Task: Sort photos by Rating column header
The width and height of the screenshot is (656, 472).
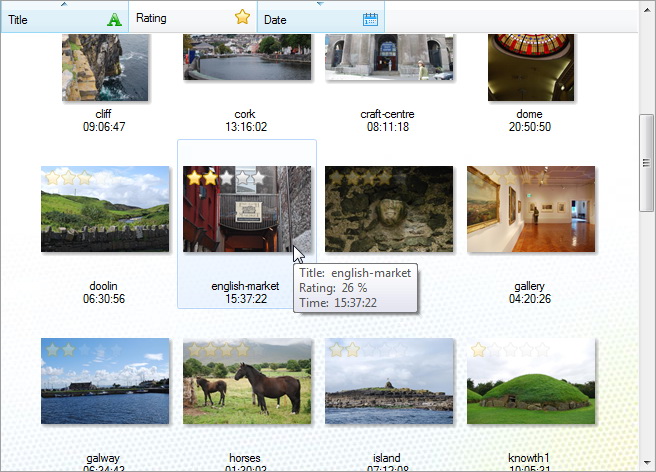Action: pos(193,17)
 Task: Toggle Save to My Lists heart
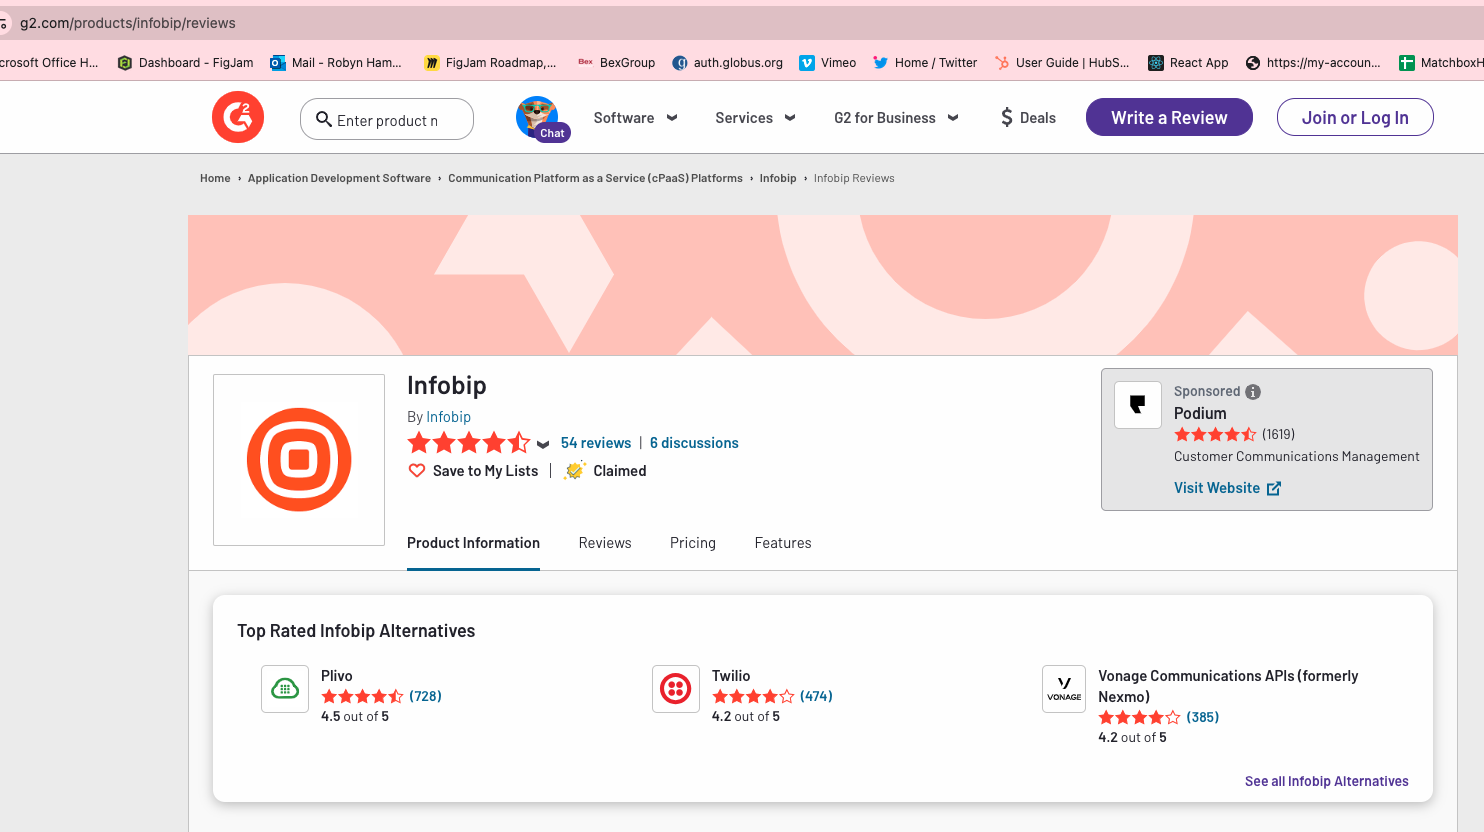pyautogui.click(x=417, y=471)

....

* [REQUIRED ACTION] Could you restate the entries word for word, skipping any pictures?

* [ANSWER SECTION]
Task: Sort photos by Rating column header
The width and height of the screenshot is (656, 472).
Action: pos(193,17)
 Task: Toggle Save to My Lists heart
pyautogui.click(x=417, y=471)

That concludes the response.